11.総理大臣は,日本がケニアの人造り及び農村開発に対する協力の一環として,日本国政府が,ジョモ・ケニヤッタ農工大学及び伝染病研究対策プロジェクトに対し引き続き技術協力を供与していく旨述べた。
12.大統領は,総理大臣の声明を歓迎するとともに,ケニアに対する日本の経済・技術協力に対して,感謝の意を表明した。
13.また,大統領は,現在ケニアが国際収支上の困難に遭遇している旨述べるとともに,日本国政府に対し,ケニアがこの困難の軽減のために行っている努力に対する支援を要請した。総理大臣は,大統領の要請に留意した。
14.両首脳は,現下の国際情勢を検討し,両国の外交政策の目的は,世界の平和と安全の維持を基本とするものである点を再確認した。

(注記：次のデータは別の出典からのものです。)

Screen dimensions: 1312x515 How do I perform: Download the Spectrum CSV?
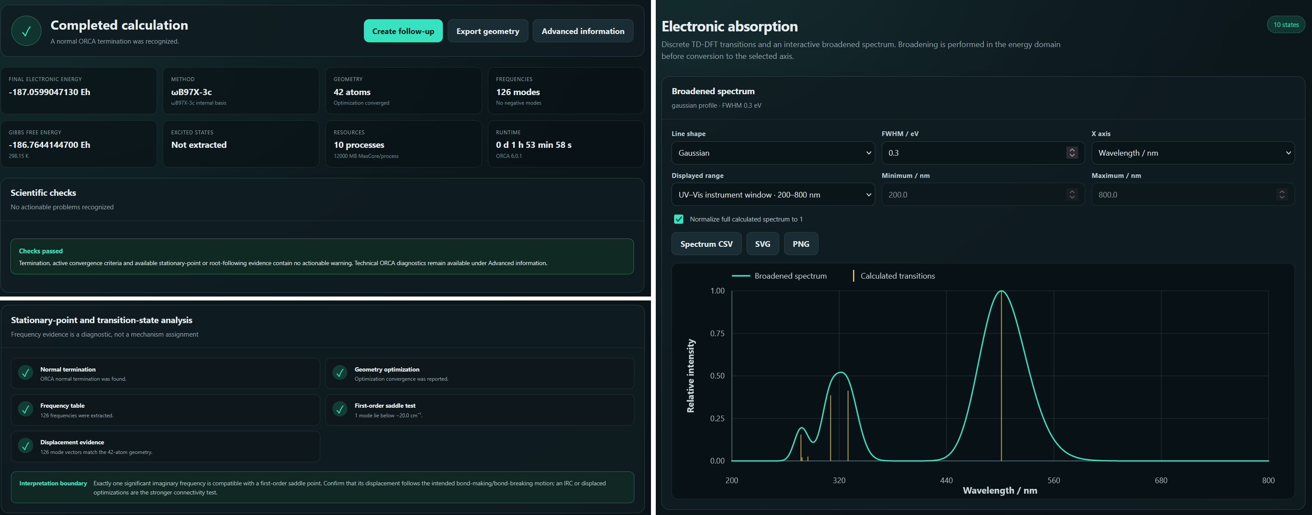706,244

15.総理大臣及び大統領は,南部アフリカ情勢について討議を行い,アパルトヘイト制度が廃止され,かつナミビアが国連憲章の原則,及び特に国連安全保障理事会決議435(1978年)に従って解放されるまでは,この地域の緊張と対立は解消され得ず,また平和も達成され得ないとの点で意見の一致をみた。
16.総理大臣は,ケニアが世界の平和と安定を推進するために果たしてきた役割を高く評価するとともに,特に,モイ大統領がアフリカ統一機構議長の資格においてチャド,西サハラ及びナミビアといったアフリカの諸問題に適正かつ永続的な解決策を見出すために払っている努力に敬意を表明した。

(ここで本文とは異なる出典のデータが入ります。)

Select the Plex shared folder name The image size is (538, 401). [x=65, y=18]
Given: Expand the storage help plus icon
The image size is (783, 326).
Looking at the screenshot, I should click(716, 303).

17.大統領は,日本が国家間の平和と繁栄を育{はぐくとルビ}むために行っている外交努力及び特にアフリカの社会・経済開発に対するその寄与努力を評価した。また,大統領は,近年日本のアフリカ諸国に対する開発援助が着実に増大していることを歓迎した。
18.アフガニスタン情勢に関し,総理大臣と大統領は,国連憲章と国連の関連決議に従い,アフガニスタンから外国軍隊が即時に撤退し,内政不干渉の原則及びアフガン国民の自決権の尊重の原則に基づく政治的解決が早期に達成されることの重要性を再確認した。

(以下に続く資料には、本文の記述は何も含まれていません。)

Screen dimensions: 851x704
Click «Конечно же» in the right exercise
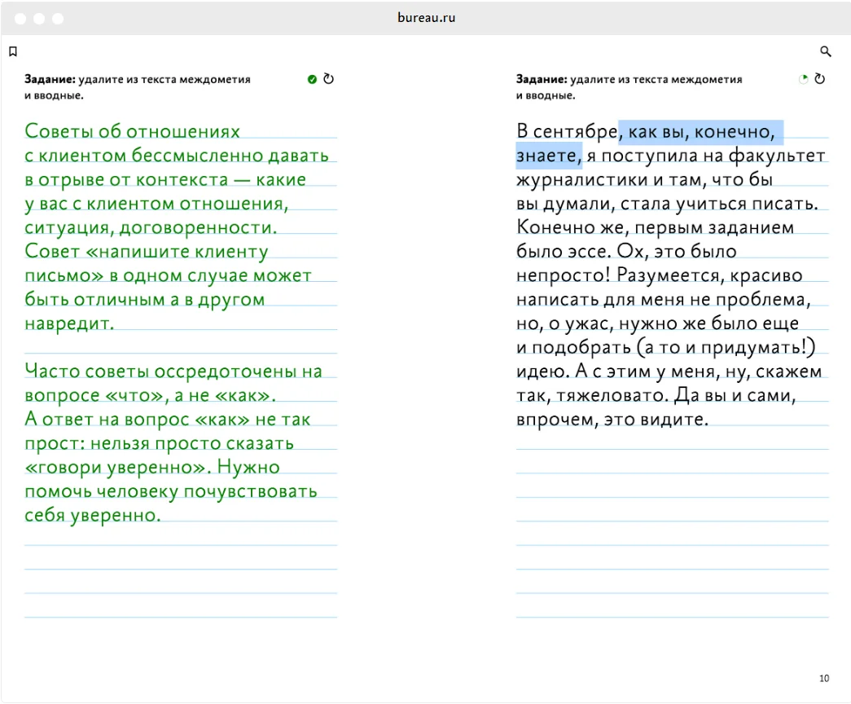click(x=569, y=227)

19.両首脳は,カンボディア問題の包括的政治解決への希望を表明するとともに,同解決の主要素は,すべての外国軍隊のカンボディアからの撤退とカンボディア国民による 自決権行使であることを強調した。
20.中東情勢に関し,総理大臣と大統領は,中東の,ひいては世界の平和と安全の確保にとってその実施が不可欠な国連の関連諸決議に応ずるよう,すべての関係当事者に呼び掛けた。両首脳は,中東における包括的,公正かつ永続的な平和のために努力を行う必要性を再確認した。その目的達成のため,両首脳は,パレスチナ人の民族自決権がこの地域のすべての諸国の生存権と同様に承認される必要性を強調した。この点に関し,さらに両首脳は,西岸及びガザ地区の占領地における最近の情勢に対して重大な懸念を表明するとともに,イスラエル当局がパレスチナ人住民に対してとった措置を平和への可能性を損なう恐れがあるとして非難した。
21.両首脳は,大統領の今回の日本訪問が両国間の相互理解の促進に大きく貢献するとともに,両国間の友好関係を強化した旨述べた。
22.大統領は,日本訪問中に大統領及びその一行が受けた厚遇につき天皇陛下並びに日本国政府及び国民に対し,深い感謝の念を表明した。
23.ケニア共和国大統領は,日本国総理大臣がケニアを訪問するよう招請した。この招請は,快諾された。訪問の具体的時期は,外交チャネルを通じて決定される。